Se trataba de un hombre, de eso no había ninguna duda, aunque aún se encontraba a cierta distancia y no podía alcanzar a distinguir más detalles; el sol, además, no le era favorable y silueteaba su contorno. Caminaba por la pradera con aspecto cansado, la cabeza ligeramente inclinada hacia atrás y los brazos recogidos contra el pecho, doblados de forma poco natural, como lo haría alguien con parálisis en las extremidades. Había salido del margen más oriental de la carretera, de la zona que aún no había recorrido, por detrás del bloqueo. Por eso no lo había visto hasta ese momento.

Pero no es un hombre, pensó Dozer con ansiedad, es un puto caminante tetrapléjico. Sin embargo, veía en él una pequeña posibilidad de escapar de allí, si jugaba bien sus cartas.

Si pudiera servirse de él de algún modo…

Si pudiera atraerlo.

Con el Necrosum o sin él, había una cosa que siempre reactivaba a los zombis. El ruido.

– ¡Eeeeeh! -gritó, con los ojos muy abiertos-. ¡Eeeeh, hijo de puta, aquí!

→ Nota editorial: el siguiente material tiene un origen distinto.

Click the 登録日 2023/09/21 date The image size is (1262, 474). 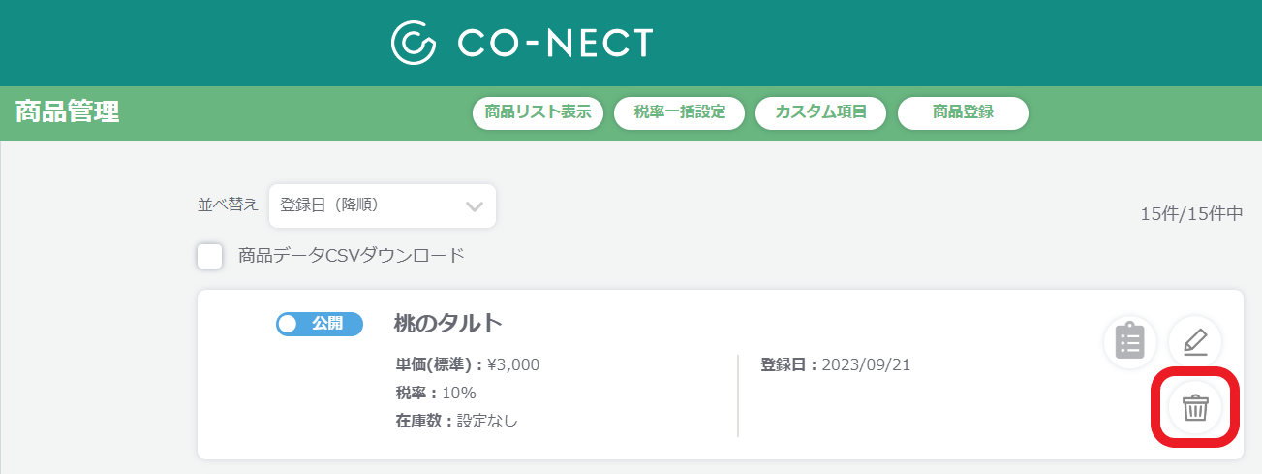[x=835, y=365]
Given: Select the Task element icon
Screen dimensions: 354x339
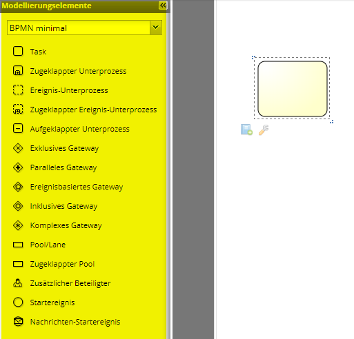Looking at the screenshot, I should pyautogui.click(x=18, y=51).
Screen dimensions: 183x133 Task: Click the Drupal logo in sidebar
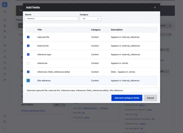5,5
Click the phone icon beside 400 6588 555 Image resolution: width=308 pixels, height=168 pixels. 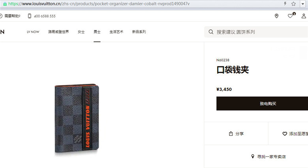click(30, 16)
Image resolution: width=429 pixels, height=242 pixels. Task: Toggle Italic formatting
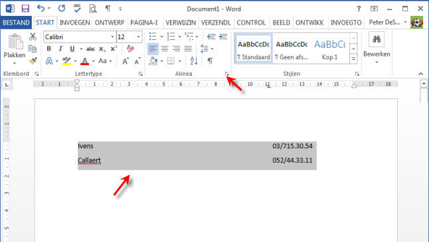tap(60, 49)
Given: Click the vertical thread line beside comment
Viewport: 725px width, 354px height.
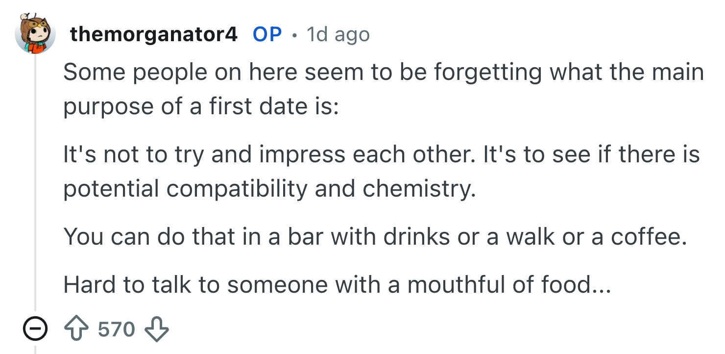Looking at the screenshot, I should (35, 186).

El espectro se detuvo brevemente, y la cabeza pareció resbalar aún más hacia atrás, como si hubiera caído en alguna abstracción. Se meció suavemente hacia uno y otro lado, y después continuó su camino. La cabeza resbaló hacia delante y su cuello desapareció, oculto por un rostro enjuto.

– ¡EH! -gritó de nuevo Dozer-. ¡Vamos, ven aquí, hijo de puta! ¡AQUÍ, MIRA!

Inesperadamente, el caminante giró su cuerpo hacia un lado; casi parecía que iba a caer pesadamente al suelo, cuando sus piernas giraron bruscamente y empezaron a dar zancadas para recuperar el equilibrio. Dozer lo miró con un asco repentino. Nunca había visto que ningún ser humano fuera capaz de doblar su cuerpo de aquella manera, como no fuera prescindiendo de la columna vertebral. Lo importante era que había cambiado de dirección. Empezaba a avanzar hacia él, pero con la cabeza gacha, sin siquiera mirarlo.

– ¡Así, eso es! ¡MUY BIEN! ¡VAMOS, VEN A POR MÍ, CABRONAZO!

Por dentro, consumido por la inquietud y el miedo, reía nerviosamente. Si le hubieran dicho hacía unos días que estaría atrayendo a un caminante hacia sí, habría pensado que ese alguien estaba completamente loco.

El zombi se acercaba lentamente, arrastrando el pie derecho, hasta que estuvo a suficiente distancia para distinguir sus rasgos. Era un muchacho joven, de facciones hermosas y cabello negro y rizado, que vestía unos sencillos vaqueros y un suéter de un verde sucio, apagado. En el pecho, de una manera discreta, tenía bordada la palabra «MARQVS». Su piel había adquirido un tono ligeramente ocre, como el cerumen viejo y reseco. Seguía avanzando sin mirar hacia delante, con la barbilla pegada al pecho. En ese instante, la cabeza se deslizó suavemente hacia la izquierda y se quedó allí, apoyada sobre el hombro.